* **WORK TASK 1**
Write out the passage on Novgorod's territorial divisions from "- Rzhev'skaa (Ржевьскаа), to" up to and including "tysyacha) (Karelians, Pomors)".
* **WORK TASK 2**
Pick up the passage on Novgorod's territorial divisions where it stops and carry it on.

* **TEXT PASSAGE**
Novgorod with its vicinity (located on upper Volkhov and near Ilmen Lake) belonged to a separate territorial unit. The city of Novgorod itself was divided into five kontsy (концы) or boroughs: Nerevsky, Zagorodsky, Lyudin, Slavensky and Plotnitsky. The city was also divided into two sides: the left-bank of the Volkhov was called the Sophia Side and the right-bank the Commercial or Trade Side.

=== Core ===
Northwestern Russia – the lands near Ilmen Lake, Volkhov River, Ladoga Lake and Gulf of Finland, often referred to as Novgorod volost in chronicles, formed the core of the state. The assumptions of the internal structure of independent Novgorod are mostly based on the list of the builders of the Great Bridge over Volkhov (1260s) and the 1471 treaty between Novgorod and Casimir IV of Poland. The former lists ten parts of Novgorod itself and nine other entities. According to Burov (1993), these were tysyachas that, together with the capital made t'ma (lit. ten thousand), mentioned in the 1471 treaty. Below is the list of tysyachas and their approximate locations:

- Rzhev'skaa (Ржевьскаа), to the southwest of Novgorod, near modern Novorzhev
- Bezhichkaa (Бежичкаа), to the east of Novgorod, with the town of Bezhetsk
- Voch'skaa (Вочьскаа; from the indigenous Votes), in Ingria
- Oboniskaya (Обониская), the southwestern shore of Ladoga Lake and near Onega Lake (that gave the name to the tysyacha) (Karelians, Pomors)

* **DATASET SECTION**
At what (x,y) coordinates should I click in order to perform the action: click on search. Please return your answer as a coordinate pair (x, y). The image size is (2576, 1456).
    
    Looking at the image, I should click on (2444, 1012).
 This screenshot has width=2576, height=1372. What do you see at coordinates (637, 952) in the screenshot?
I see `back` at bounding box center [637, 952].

* **OUTPUT 1**
- Rzhev'skaa (Ржевьскаа), to the southwest of Novgorod, near modern Novorzhev
- Bezhichkaa (Бежичкаа), to the east of Novgorod, with the town of Bezhetsk
- Voch'skaa (Вочьскаа; from the indigenous Votes), in Ingria
- Oboniskaya (Обониская), the southwestern shore of Ladoga Lake and near Onega Lake (that gave the name to the tysyacha) (Karelians, Pomors)

* **OUTPUT 2**
- Luskaa (Лускаа), to the west of Novgorod, west of Luga River (that gave the name to the tysyacha)
- Lop'skaya (Лопьская), the southern shore of Ladoga Lake and possibly territories to the north and west of the lake (Karelian Isthmus (f.e. Izhorians))
- Povolkhovskaya (Поволховская), in the lower reaches of Volkhov River, around the town of Staraya Ladoga
- Yazholvich'skaa (Яжолвичьскаа), to the southeast of Novgorod
- Knyazha (Княжа), to the south of Novgorod, with the centre in Staraya Russa, the second most important town in the country.

Other important towns were Porkhov, Koporye, Yama, Oreshek and Korela. Most of the towns were in the more economically developed western part of the country, in other parts only ryadki (small town-like settlements) existed or there were no town-like settlements at all.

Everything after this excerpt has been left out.